------ INPUT ------

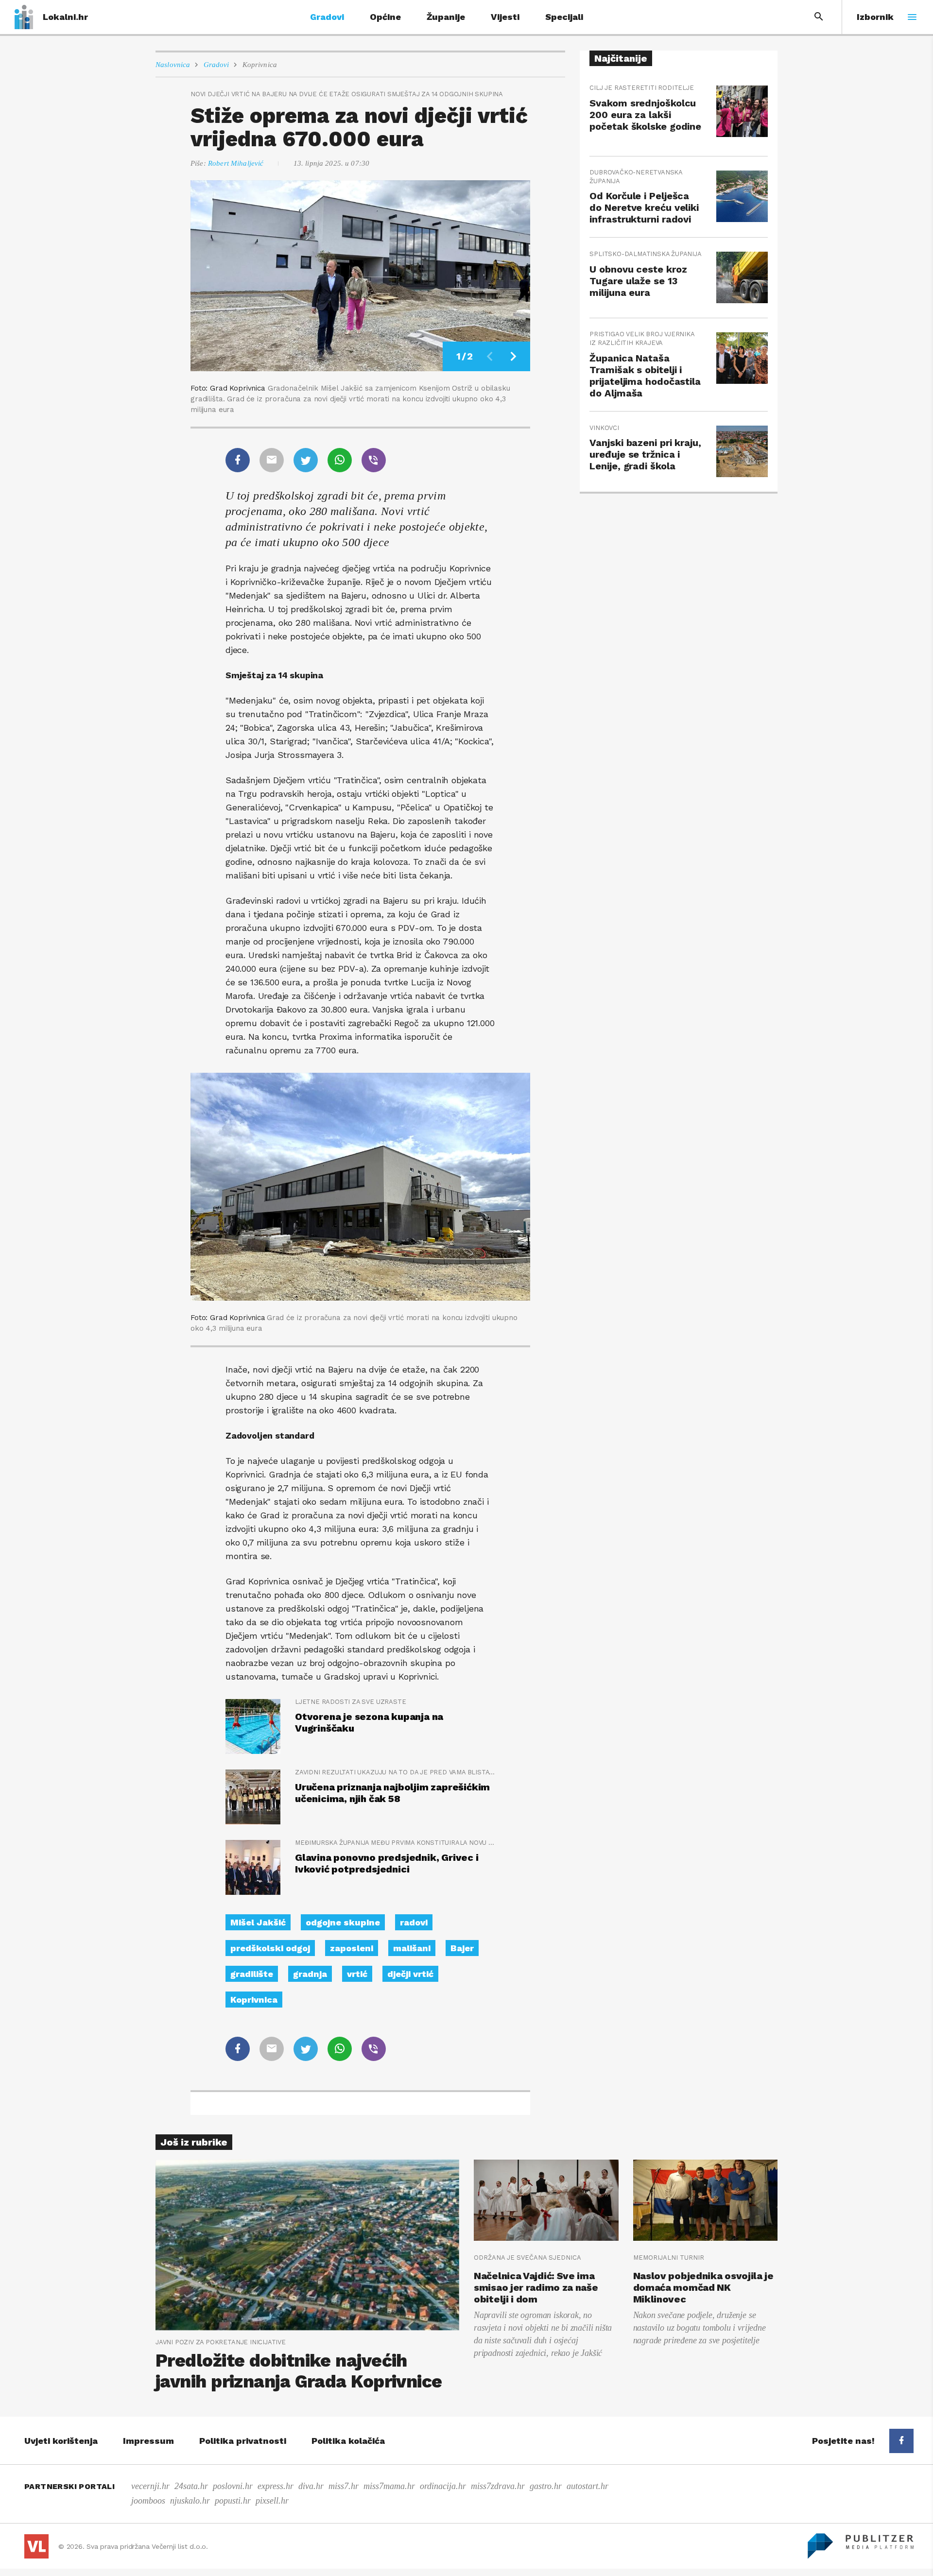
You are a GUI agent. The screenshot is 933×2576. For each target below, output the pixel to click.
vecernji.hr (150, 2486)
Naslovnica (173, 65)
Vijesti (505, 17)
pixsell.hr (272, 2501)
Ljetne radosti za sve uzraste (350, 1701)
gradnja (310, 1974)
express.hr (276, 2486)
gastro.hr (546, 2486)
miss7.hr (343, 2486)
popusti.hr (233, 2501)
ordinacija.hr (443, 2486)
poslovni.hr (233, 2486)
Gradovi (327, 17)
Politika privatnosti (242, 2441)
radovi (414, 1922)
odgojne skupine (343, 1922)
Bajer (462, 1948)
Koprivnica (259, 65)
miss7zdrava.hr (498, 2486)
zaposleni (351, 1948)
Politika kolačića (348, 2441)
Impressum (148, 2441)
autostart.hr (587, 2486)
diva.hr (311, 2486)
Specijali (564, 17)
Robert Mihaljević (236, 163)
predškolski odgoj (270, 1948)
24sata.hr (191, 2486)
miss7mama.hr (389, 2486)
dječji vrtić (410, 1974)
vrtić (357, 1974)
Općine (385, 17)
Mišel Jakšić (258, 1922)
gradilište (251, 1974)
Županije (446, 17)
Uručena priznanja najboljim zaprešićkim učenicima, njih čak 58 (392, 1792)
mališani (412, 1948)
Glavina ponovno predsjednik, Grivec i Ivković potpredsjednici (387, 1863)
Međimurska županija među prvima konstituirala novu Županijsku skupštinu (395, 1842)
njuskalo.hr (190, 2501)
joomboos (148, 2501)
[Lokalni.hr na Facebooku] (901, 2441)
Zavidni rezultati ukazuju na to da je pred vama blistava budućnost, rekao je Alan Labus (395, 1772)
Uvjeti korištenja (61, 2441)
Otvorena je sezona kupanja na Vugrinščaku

------

> YOUR TASK: Your answer must consist of every line from the listing that holds the string "Politika".

> EXERCISE ANSWER:
Politika privatnosti (242, 2441)
Politika kolačića (348, 2441)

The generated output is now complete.